Los hay con la costumbre de repantigarse de aquella manera, como si se hubieran caído del techo a la silla. Como si estuvieran en el sofá de casa. Nada que objetar, si no fuera porque los demás existen. Los de la mesa de al lado tienen derecho a su espacio vital. Vuelve a tu sitio, que llega un momento en el que nadie sabe si estás en tu mesa o en la de al lado.

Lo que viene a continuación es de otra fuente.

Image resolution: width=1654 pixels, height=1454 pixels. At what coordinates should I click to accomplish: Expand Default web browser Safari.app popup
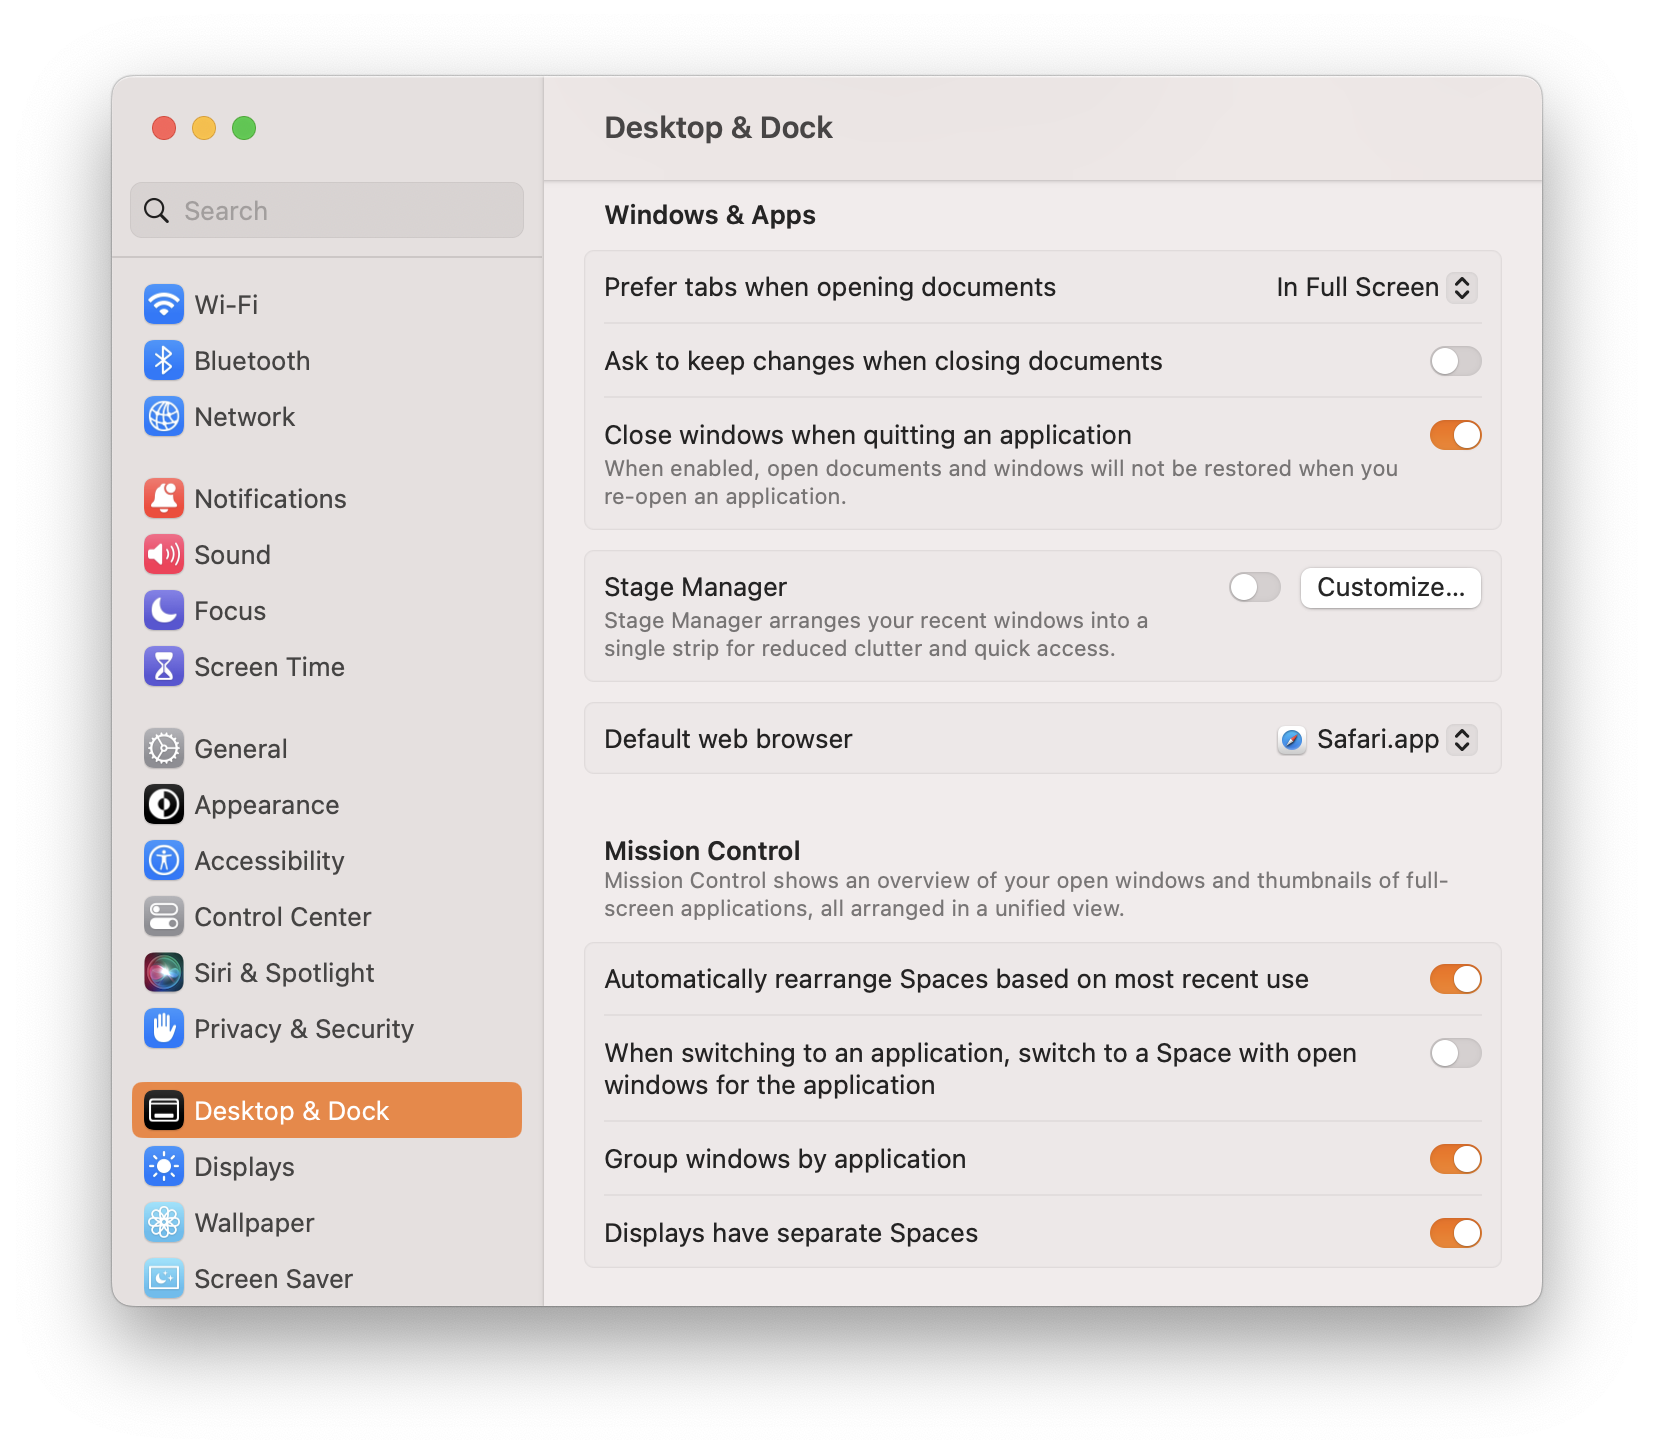(1376, 740)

8. Reservar y no aparecer.
Cada vez son más los restaurantes que cobran algo al reservar. De nuevo volvemos a pagar justos por cretinos. El daño que se puede hacer cuando se reserva y no se acude es inmenso. Tanto como para cargarse el beneficio de un duro día de trabajo. Asistí en una ocasión a una cena con un menú cerrado maridado con diversas bebidas. Era un evento preparado durante meses. El restaurante trajo para la ocasión trabajadores extras, incluido un sumiller del Bulli. El restaurante estaba lleno desde semanas antes. Se rechazaron muchas mesas. El día de la cena una mesa de diez no se presentó. Gracias a eso, todo ese trabajo y éxito no tuvo más cosecha que las pérdidas. ¿Lo entiendes?

9. Quedarte a vivir.
Eres un máquina, un tipo genial y en el restaurante te conocen y “te aprecian”, pero no como para que te quedes a vivir en la mesa. Se está muy ricamente con la sangre en el estómago peleando con el cochinillo, mientras los efectos del gin-tonic te hacen sentir el rey del mundo, rodeado de amigos a los que quieres un huevo. Pero hay gente pensando en ir a su casa un rato a descansar, antes de volver corriendo al montar las mesas para la cena. Si estás “tan a gustito”, al menos pregunta si puedes estar y hasta cuando… si no… a tu casa.

10. Gorronear chupitos.
Si tienes mucha confianza, puedes soltar aquello de “vale, no insistas, te aceptamos unos chupitos”. Si no, es mejor pedirlos sin más. Otro matiz a tener en cuenta es si se piden antes o después de pedir la cuenta. Si se hace después, es necesario disculparse y pedir la cuenta de esos chupitos. Generalmente el resultado suele ser el mismo: te invitan. Pero en la fórmula “graciosa” no dejas opción al camarero y eso no gusta a nadie. No abuses. Cuando te han cobrado bien cobrada la comida y dos rondas de chupitos y pides otra ronda que crees que deberían invitarte y no lo hacen, siempre tienes un as en la manga: usa el “método Torrente” y descuenta lo que te cobren de la propina que pensabas dejar. Negaré que he dicho esto. Como también negaré que quizás yo también haya caído en algunos de estos comportamientos.